-----BEGIN PGP SIGNED MESSAGE----- Hash: SHA1 Adrian Hey wrote:
They are necessary because they are the only way to ensure important safety properties of many IO APIs.
That's a bold claim. It's very hard to prove that things don't exist. (That is, that other ways to ensure these safety properties don't exist). In snipped text you comment that the problems are often in low-level FFI library code: this makes me wonder if the real culprit doesn't lie at the FFI-haskell boundary. Perhaps there are good ways to specify this kind of invariant there.
No. Even if we stripped away all other code apart from the Haskell rts itself (OS, device drivers etc) and performed your IO entirely in Haskell (just using peek and poke on bare hardware), you'd still need top level mutable state to implement common IO API's (e.g. The socket API, does anybody really believe this is entirely stateless?).
I wouldn't dispute the assertion that at the level of complete programs or processes, implementations that don't use "global variables" are possible. But this does not hold at the level of individual IO library API's. If we want to keep our software *modular* (I take we do), then we need top level mutable state.
If you want to see more examples of the use of the unsafePerformIO hack you need only look at the source code of the current base package (you'll find a dozen or so uses of this hack to create top level mutable state).
All of these are, in a sense, failings. Because unsafePerformIO is not haskell, and we'd like base to be a haskell library. Not a GHC library.
But what's the problem? Is it the use of "global variables"? Or is it the use of the unsafePerformIO hack to create them?
It's only slightly the "unsafePerformIO hack", IMHO - if that were all, a mechanism not requiring it would have been implemented long ago. Now I launch into a long discussion: The difficult question is "how global?". GHCi already has problems with this (varying persistence of those global variables, and they never last between separate invocations of ghci).
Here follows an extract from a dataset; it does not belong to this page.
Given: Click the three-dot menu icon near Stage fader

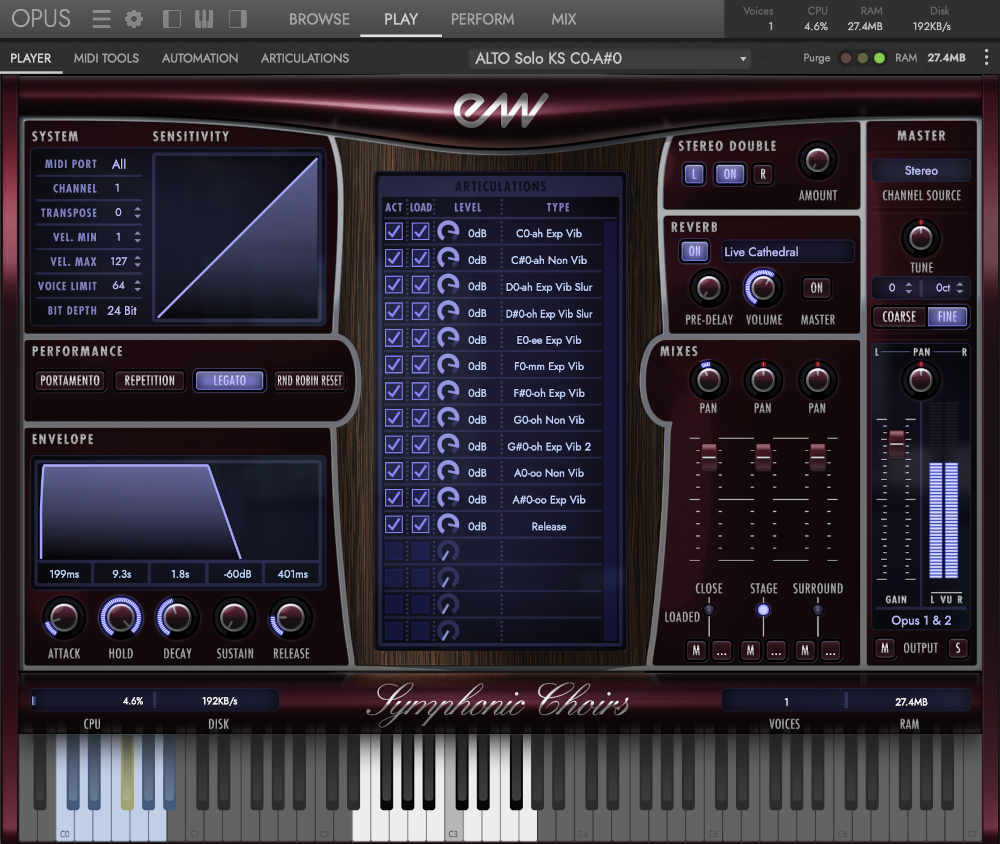Looking at the screenshot, I should [x=776, y=651].
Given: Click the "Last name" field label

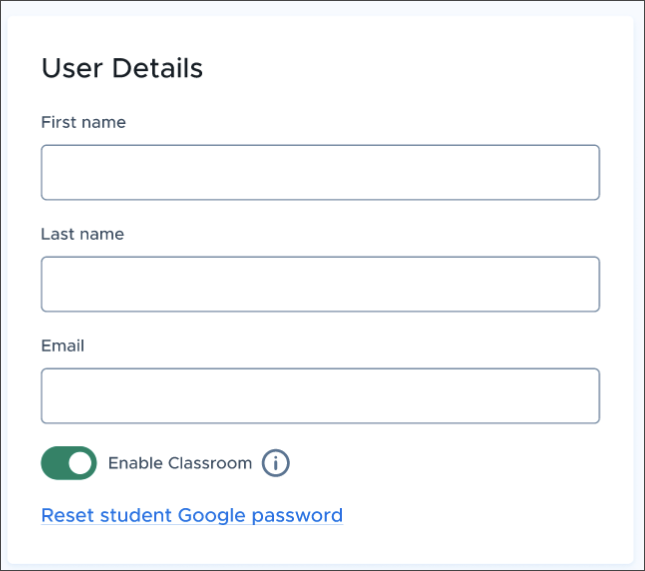Looking at the screenshot, I should (x=83, y=234).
Obviously "global" variables to truly be global should be shared with one persistent state across the whole wide world forever :P - but then we get identity problems, e.g. fancy-package:GlobalVariable.Fancy.nuclearMissilesLaunched :: IORef/MVar MannerOfNuclearMissileLaunch where one day or on one hacker's computer there is type MannerOfNuclearMissileLaunch = Int --number launched already and another, data MannerOfNuclearMissileLaunch = NoMissilesLaunched | WorldDestroyed | Unknown The usual meaning relies on the size of a program invocation. This is a link to main:Main.main . As you observe, this is like inserting a wrapper over everywhere the IO monad is used. Clearly this adds modularity by not requiring main's code to be modified, and also destroys modularity by forcing main's semantics to be modified. A Haskell program is notionally executed by running Main.main. Consider:
global "foo" (initial value: False) main1 = setGlobal "foo" True main2 = getGlobal "foo" >>= print
Compile with -main-is main1 to the binary 'main1' and with -main-is main2 to the binary 'main2'. Now consider two possible overall definitions of main:
main = main1 >> main2 or main = executeBinary "main1" >> executeBinary "main2"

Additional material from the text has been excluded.